[Saved entries]
=======

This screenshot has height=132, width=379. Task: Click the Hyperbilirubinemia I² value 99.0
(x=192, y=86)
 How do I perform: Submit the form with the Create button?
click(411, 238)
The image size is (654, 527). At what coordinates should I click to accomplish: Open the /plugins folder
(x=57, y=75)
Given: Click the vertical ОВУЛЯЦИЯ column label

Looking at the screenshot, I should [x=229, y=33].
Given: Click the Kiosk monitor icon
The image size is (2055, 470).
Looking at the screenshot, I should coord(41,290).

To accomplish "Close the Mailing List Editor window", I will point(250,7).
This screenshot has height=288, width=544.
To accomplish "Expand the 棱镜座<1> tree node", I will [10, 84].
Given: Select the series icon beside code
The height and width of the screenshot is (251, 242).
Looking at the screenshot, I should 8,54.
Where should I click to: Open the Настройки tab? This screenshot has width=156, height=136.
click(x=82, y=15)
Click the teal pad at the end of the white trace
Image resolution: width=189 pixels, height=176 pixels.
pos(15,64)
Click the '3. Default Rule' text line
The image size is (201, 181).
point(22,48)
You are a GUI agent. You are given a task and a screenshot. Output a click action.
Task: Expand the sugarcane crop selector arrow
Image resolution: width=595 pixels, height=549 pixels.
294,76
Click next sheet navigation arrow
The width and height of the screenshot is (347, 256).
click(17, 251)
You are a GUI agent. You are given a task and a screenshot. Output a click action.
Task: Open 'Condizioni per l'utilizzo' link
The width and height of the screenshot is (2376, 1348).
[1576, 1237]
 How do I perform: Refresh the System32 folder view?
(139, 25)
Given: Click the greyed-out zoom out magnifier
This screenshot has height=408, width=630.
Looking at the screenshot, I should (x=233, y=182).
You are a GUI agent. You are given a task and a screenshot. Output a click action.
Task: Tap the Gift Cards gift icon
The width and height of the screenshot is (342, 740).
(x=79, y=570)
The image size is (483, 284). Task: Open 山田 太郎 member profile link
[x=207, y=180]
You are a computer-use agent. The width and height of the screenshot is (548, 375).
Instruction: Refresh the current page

=======

» Task
Output all of the data exactly.

» Your solution
This screenshot has height=132, width=379. Task: Click the Hyperbilirubinemia I² value 99.0
(x=192, y=86)
 How do I perform: Submit the form with the Create button?
click(411, 238)
The image size is (654, 527). At what coordinates should I click to accomplish: Open the /plugins folder
(x=57, y=75)
Given: Click the vertical ОВУЛЯЦИЯ column label

Looking at the screenshot, I should [x=229, y=33].
Given: Click the Kiosk monitor icon
The image size is (2055, 470).
Looking at the screenshot, I should coord(41,290).

To accomplish "Close the Mailing List Editor window", I will point(250,7).
This screenshot has height=288, width=544.
To accomplish "Expand the 棱镜座<1> tree node", I will [10, 84].
Given: Select the series icon beside code
The height and width of the screenshot is (251, 242).
Looking at the screenshot, I should 8,54.
Where should I click to: Open the Настройки tab? This screenshot has width=156, height=136.
click(x=82, y=15)
Click the teal pad at the end of the white trace
Image resolution: width=189 pixels, height=176 pixels.
pos(15,64)
Click the '3. Default Rule' text line
The image size is (201, 181).
point(22,48)
You are a GUI agent. You are given a task and a screenshot. Output a click action.
Task: Expand the sugarcane crop selector arrow
Image resolution: width=595 pixels, height=549 pixels.
294,76
Click next sheet navigation arrow
The width and height of the screenshot is (347, 256).
click(17, 251)
You are a GUI agent. You are given a task and a screenshot. Output a click action.
Task: Open 'Condizioni per l'utilizzo' link
The width and height of the screenshot is (2376, 1348).
[1576, 1237]
 How do I perform: Refresh the System32 folder view?
(139, 25)
Given: Click the greyed-out zoom out magnifier
This screenshot has height=408, width=630.
Looking at the screenshot, I should (x=233, y=182).
You are a GUI agent. You are given a task and a screenshot. Output a click action.
Task: Tap the Gift Cards gift icon
The width and height of the screenshot is (342, 740).
(x=79, y=570)
The image size is (483, 284). Task: Open 山田 太郎 member profile link
[x=207, y=180]
You are a computer-use agent. The width and height of the screenshot is (548, 375).
Instruction: Refresh the current page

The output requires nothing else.